These scientists say they’ve found a cure for a type of congenital blindness

Science Friday
Visually impaired student

Just this month, drug manufacturer Spark Therapeutics said it successfully completed a phase III trial for an exciting new gene therapy treatment for inherited retinal dystrophies, a progressive disorder that can cause blindness. This means they're one step closer to putting a cure for congenital blindness actually on the market.

"The trial results are very exciting," says Katherine High, president and chief scientific officer of Spark Therapeutics. 

The research group for the new gene therapy conducted a study to test whether or not their product would work. They gave a group of individuals with a rare form of congenital blindness injections of a vector expressing the enzyme that they're missing. Then they sent the patients through an obstacle course with various levels of lighting to test their vision. 

"We showed that that [treatment] was safe and also resulted in restoration of vision," High says. 
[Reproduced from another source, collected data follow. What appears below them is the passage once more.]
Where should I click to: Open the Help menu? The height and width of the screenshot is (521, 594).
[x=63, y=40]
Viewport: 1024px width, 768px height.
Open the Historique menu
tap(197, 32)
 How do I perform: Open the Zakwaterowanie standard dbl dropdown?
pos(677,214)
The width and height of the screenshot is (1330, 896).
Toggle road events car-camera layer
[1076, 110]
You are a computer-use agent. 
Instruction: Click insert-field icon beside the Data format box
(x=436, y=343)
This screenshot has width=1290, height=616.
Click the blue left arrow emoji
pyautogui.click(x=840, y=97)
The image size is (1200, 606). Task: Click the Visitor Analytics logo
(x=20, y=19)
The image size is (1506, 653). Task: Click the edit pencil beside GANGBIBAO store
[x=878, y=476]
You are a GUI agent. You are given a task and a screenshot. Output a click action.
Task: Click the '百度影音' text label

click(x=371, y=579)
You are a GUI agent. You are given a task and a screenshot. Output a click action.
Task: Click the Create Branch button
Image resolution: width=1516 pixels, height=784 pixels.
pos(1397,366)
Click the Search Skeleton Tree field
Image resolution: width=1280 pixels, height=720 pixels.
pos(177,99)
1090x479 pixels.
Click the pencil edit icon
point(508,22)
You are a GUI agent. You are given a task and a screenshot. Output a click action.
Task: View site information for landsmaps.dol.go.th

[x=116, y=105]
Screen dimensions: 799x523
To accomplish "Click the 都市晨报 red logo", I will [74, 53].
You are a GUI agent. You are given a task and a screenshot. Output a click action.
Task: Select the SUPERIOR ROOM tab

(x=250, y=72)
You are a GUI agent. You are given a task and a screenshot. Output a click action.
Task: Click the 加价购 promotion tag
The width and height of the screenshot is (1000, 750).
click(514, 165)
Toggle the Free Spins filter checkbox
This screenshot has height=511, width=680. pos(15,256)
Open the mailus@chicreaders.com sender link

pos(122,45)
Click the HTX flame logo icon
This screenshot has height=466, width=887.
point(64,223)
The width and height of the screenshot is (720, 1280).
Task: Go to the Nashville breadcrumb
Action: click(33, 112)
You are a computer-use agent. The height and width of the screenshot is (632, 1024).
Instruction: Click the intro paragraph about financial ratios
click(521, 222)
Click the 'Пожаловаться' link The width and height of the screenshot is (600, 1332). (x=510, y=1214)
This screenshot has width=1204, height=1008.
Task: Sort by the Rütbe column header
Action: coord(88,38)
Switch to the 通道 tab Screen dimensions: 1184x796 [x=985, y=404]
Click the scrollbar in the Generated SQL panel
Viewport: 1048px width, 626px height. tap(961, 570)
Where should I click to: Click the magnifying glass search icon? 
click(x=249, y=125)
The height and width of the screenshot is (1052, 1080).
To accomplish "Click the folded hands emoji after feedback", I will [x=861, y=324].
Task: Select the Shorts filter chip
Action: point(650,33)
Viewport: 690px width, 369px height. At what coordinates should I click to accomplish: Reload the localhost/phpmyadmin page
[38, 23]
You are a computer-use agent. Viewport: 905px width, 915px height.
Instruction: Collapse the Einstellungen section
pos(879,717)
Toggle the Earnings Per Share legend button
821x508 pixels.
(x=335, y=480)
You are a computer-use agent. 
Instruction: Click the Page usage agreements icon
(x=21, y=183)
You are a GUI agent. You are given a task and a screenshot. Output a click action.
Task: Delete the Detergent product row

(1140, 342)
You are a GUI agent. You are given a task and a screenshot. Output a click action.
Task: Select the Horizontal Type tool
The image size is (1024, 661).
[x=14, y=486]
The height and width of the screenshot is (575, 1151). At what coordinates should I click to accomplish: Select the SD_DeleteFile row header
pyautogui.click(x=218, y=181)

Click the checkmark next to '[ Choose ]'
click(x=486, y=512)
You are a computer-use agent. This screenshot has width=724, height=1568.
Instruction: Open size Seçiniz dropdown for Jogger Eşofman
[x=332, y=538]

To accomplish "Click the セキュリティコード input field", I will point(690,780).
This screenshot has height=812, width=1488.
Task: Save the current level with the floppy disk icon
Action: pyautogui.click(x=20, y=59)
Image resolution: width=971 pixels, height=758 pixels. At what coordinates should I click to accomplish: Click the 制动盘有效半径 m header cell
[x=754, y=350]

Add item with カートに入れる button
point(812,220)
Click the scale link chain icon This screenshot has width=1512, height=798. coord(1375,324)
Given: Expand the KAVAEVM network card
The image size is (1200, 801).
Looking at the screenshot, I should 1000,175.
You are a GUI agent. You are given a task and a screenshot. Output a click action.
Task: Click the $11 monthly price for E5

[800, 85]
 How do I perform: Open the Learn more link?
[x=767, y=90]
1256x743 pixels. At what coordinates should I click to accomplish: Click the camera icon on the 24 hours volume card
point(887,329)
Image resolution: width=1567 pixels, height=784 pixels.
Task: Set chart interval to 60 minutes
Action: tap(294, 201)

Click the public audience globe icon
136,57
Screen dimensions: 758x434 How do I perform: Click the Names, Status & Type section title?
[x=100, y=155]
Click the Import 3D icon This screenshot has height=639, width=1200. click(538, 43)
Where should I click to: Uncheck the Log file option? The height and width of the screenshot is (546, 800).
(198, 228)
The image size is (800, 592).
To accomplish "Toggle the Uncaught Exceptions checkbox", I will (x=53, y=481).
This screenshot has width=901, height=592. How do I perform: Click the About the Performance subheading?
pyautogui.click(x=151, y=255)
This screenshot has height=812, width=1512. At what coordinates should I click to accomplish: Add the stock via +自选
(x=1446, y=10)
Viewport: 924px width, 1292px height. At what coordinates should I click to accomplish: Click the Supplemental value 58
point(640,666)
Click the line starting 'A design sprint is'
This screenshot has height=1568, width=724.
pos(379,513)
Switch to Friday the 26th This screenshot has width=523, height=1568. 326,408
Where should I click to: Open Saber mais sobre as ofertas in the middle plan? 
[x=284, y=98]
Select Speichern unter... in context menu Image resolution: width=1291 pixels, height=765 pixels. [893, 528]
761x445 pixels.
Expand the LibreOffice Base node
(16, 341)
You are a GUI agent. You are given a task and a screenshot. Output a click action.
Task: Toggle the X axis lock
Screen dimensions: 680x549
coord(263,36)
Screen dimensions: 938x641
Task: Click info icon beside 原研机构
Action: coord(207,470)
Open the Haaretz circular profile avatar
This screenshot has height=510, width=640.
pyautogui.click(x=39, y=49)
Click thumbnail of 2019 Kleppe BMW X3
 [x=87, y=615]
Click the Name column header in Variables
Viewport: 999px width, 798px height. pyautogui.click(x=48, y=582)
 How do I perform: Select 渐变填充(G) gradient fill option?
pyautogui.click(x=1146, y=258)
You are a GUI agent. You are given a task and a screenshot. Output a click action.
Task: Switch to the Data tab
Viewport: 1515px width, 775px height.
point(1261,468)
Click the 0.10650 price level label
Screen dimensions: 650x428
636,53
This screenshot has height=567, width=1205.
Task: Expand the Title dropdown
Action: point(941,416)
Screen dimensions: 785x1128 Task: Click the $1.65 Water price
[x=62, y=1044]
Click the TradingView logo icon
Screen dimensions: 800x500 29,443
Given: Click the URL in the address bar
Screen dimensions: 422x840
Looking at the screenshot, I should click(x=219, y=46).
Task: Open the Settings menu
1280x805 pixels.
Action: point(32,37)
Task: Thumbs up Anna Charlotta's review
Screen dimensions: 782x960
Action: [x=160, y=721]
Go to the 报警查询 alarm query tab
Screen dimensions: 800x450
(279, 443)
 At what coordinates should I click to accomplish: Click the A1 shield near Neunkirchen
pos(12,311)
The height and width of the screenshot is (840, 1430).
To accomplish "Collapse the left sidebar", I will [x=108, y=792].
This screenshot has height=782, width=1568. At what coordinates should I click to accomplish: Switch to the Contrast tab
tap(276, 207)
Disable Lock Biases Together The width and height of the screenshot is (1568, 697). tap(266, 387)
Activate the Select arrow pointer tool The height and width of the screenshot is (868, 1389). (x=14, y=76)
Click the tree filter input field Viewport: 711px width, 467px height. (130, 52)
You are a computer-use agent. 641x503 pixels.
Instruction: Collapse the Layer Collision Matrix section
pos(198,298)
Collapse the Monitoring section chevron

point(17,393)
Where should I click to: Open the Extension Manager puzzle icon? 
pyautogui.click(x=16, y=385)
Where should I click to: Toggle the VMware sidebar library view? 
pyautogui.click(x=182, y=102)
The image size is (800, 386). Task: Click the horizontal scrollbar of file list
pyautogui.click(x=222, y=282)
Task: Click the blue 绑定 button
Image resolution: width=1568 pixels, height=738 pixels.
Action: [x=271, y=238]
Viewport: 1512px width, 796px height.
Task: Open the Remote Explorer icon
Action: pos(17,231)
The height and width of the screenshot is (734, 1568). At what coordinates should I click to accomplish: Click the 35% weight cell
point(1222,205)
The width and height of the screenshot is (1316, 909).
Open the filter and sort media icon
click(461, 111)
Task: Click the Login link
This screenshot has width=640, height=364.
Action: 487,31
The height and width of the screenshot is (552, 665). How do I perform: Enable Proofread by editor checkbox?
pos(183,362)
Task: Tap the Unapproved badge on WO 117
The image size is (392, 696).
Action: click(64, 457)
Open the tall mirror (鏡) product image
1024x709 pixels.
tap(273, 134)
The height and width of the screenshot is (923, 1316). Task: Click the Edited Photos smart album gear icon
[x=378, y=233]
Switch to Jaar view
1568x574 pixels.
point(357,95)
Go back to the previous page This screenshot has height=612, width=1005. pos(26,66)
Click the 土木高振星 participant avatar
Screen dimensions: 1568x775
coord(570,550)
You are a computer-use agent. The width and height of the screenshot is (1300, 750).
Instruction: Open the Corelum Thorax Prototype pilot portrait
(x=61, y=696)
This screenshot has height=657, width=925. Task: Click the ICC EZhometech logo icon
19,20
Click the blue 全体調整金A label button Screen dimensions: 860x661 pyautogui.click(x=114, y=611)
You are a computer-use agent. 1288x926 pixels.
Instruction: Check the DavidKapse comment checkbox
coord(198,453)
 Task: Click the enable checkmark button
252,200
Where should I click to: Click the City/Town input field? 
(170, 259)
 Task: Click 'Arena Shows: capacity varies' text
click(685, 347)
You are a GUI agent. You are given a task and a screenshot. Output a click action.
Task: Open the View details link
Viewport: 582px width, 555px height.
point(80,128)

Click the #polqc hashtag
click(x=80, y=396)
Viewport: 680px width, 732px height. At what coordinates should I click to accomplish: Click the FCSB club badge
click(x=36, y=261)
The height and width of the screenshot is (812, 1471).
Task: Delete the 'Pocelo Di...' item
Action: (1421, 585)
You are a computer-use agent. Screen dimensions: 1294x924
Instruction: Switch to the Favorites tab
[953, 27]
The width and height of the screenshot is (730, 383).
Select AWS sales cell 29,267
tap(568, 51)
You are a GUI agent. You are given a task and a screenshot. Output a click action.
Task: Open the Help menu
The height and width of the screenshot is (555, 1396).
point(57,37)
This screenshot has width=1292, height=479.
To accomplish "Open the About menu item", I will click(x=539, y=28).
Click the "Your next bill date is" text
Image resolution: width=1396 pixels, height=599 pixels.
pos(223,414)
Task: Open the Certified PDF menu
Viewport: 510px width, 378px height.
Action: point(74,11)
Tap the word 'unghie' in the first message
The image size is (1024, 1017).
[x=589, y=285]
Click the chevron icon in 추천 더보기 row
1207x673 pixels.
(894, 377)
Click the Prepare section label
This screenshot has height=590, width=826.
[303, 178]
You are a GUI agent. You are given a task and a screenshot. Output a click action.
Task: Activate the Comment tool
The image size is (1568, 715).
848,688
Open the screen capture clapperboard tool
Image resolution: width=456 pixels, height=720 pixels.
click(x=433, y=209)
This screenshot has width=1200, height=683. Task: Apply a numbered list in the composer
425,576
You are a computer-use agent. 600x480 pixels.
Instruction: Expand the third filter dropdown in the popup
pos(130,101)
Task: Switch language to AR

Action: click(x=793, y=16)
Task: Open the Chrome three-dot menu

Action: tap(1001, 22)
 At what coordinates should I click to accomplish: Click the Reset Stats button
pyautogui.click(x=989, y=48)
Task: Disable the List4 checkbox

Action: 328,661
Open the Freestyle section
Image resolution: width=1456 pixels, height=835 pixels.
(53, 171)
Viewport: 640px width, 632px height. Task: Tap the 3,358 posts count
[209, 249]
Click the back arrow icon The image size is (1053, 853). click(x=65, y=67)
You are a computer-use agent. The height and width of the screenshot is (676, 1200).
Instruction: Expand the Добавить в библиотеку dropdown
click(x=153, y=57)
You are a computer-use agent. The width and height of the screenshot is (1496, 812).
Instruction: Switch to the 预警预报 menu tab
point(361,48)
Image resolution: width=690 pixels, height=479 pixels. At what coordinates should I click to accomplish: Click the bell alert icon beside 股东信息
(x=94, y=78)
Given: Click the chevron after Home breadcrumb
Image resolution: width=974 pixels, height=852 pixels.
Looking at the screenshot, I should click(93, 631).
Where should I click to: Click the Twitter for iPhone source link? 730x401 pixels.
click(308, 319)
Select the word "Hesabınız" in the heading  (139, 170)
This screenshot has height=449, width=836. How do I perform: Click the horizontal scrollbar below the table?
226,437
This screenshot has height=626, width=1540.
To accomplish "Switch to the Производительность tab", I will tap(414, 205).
After one year, they tested their subjects again and compared them to a control group that hadn't received an injection. 

"Two-thirds of the people exposed to the product who were injected with the vector reached the maximum possible benefit. They were able to pass the mobility test at the lowest light level where we run it, which is equivalent to the level of lighting that you see with a night light in your bathroom," High says. 

Next up for the gene therapy? FDA approval. The FDA will examine the product's safety, and make sure it can be produced consistently, in a safe way. 

This gene therapy is just one of many promising technologies that involve swapping a bad copy of a gene for a functional one. Scientists have been studying the idea for around three decades. Dr. Richard Samulski has been researching the use of gene therapy in treating muscular dystrophy, and hopes to introduce therapy tests into patients by 2017. 

It's been a long road, however, for researchers working to take gene therapy from theory to reality.

"It's been primarily done all at the academic level," Samulski says. "We now have a G and P facility making clinical grade material for studies like this. ... [We've had] to put a consortium of investigators together to actually bring one of these to fruition."

The success of gene therapy could essentially mean a one-time treatment to help people dealing with genetic disorders.

"I think it's a new paradigm," Samulski says. "It's been estimated if you put everybody who has a genetic disease into one country, it would be the third largest country on the planet. And that's a medical burden that I think we've ignored for a period of time and basically is something we can address with this type of technology."

This article is based on an interview that aired on PRI's Science Friday with Ira Flatow.